How Low Salt Impacts Gut Health & Longevity


I recently sat down with Dr. John Glidea, who is an expert in kidneys and salt.  Here is an excerpt of that conversation:

“A proper electrolyte concentration is central to our health.  The biggest issue with absorbing electrolytes is that you need your stomach to be acidic.  Generally, the older you get, the more difficulty you have with electrolyte absorption. One of the reasons for this is that as you age, you do not absorb as much salt.  You need salt for all sorts of things, but one very important thing is that adequate salt provides the ability for you to acidify your stomach.

A plague seen in the elderly with GERD (gastro-esophageal reflux disease) and acid reflux and other stomach problems is a result of not making enough acid while you are eating.  Because of this, the upper sphincter to your stomach doesn’t close completely.  So, the acid that you do produce leaks upward into your esophagus and causes damage. 

So, you want your stomach acid to be high during and after you eat, which happens naturally as you’re younger but that goes away as you get older.  You need acid to absorb minerals.  You also need acid to produce gastric intrinsic factor, a glycoprotein secreted in the stomach that is necessary for methyl B12 to be absorbed later in the small intestine.  Methyl B12 is vital to your metabolism.

The whole world is telling you to eat less salt.
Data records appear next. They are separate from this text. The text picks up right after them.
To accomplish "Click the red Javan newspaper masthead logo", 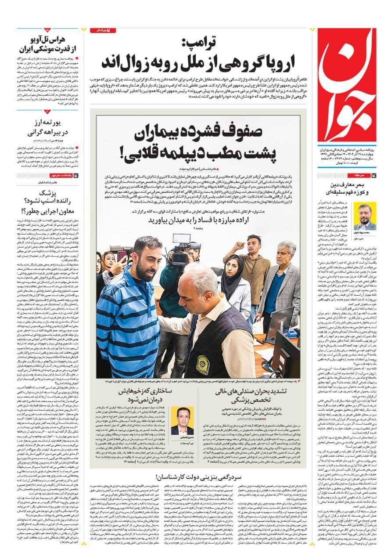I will [348, 86].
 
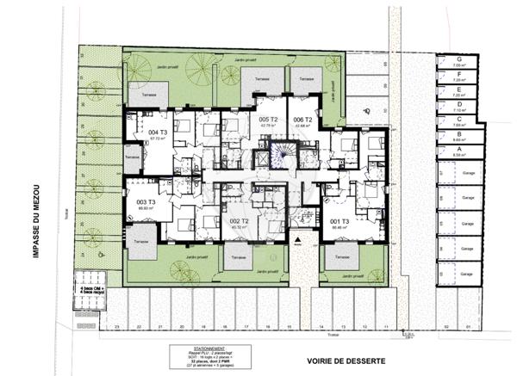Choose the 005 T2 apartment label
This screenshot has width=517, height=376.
[267, 120]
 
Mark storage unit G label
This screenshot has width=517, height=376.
[460, 60]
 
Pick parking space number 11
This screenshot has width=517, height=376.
[387, 327]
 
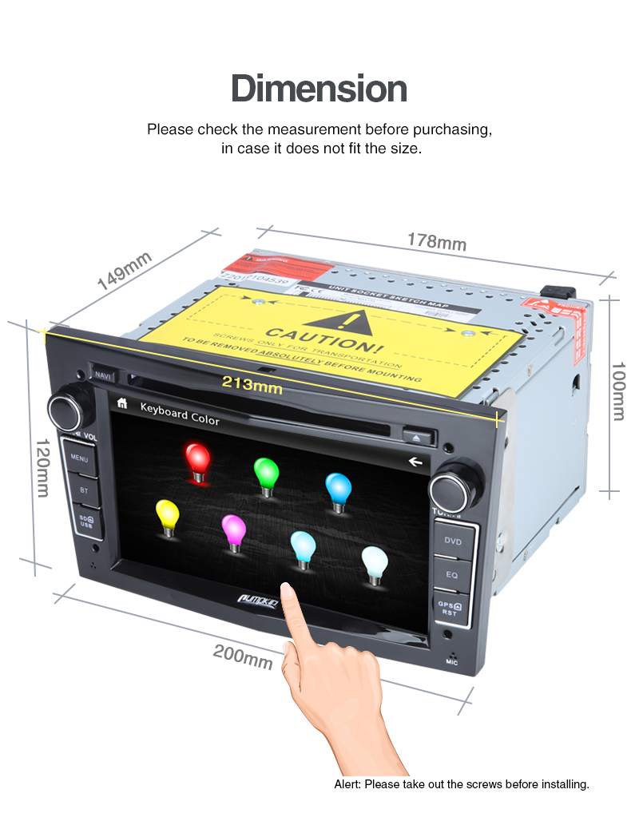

But you have a salt thermostat in your brain that is very hard to override.  As you age, you’re losing more and more salt.  Because of this, it is likely that if you have GERD or acid reflux and are older, you are low in salt.

And having low salt has consequences, as seen in a publication where people were actually hospitalized with low salt.  After given a saline IV and stabilized, these people were released.  If they returned a second time for low salt, their chance of mortality increased 273%.

The neuro endocrine system in your stomach is very important.  It needs to be dynamic just like every other system in your body.  So, taking medications that change the dynamics of this system can be problematic.  You want high stomach acid concentration during meals and low stomach acid concentration in between meals.

And this is why you should not drink water or liquids during meals as well.  Water dilutes the high acid levels that your stomach is trying to maintain.  Additionally, if you have high stomach acid in between meals, drinking a glass of water has been shown to be the same as taking a Tums.”

We will be having more conversations with John about salt in the future.  This is the tip of the iceberg on what he knows.  If you have a question related to this topic, please leave a comment below.


7 Comment

Jo, since we’re talking about a dilution issue, one possible solution is to minimize the amount of liquid you drink to swallow your pills.

Coordinate with your clinician and figure out salt to dissolve in liquid for her to drink.

To minimize the dilution of your stomach acid, don’t drink 20 minutes before and 40 minutes after eating.

Thank you Dr Glidea! So how can we get more salt to be absorbed in our bodies? Can we simply use more? And is it safe to liquify Betaine HCL to ingest orally? My mother turned 91 this August, and she can’t swallow pills anymore. She dissolves all of her vitamins and drinks them. But I’m afraid that the Betaine HCL might harm her esophagus, so she doesn’t take it. She has some hypertension issues, so she’s been curbing her salt intake for decades.

I’ve listened to Gildea in several podcasts/conversations, and highly respect his expertise. I’m aware that he and his wife take a few key supplements. Most supplements are recommended to be taken ‘with food.’ And that requires liquid to swallow them. I, and I’m sure others listening to this convo excerpt, will scratch our heads about how to refrain from drinking water/liquids with our food, but also accomplish the task of swallowing our supplements. Please offer some scientific and dilemma-solving advice on this front. Thank you.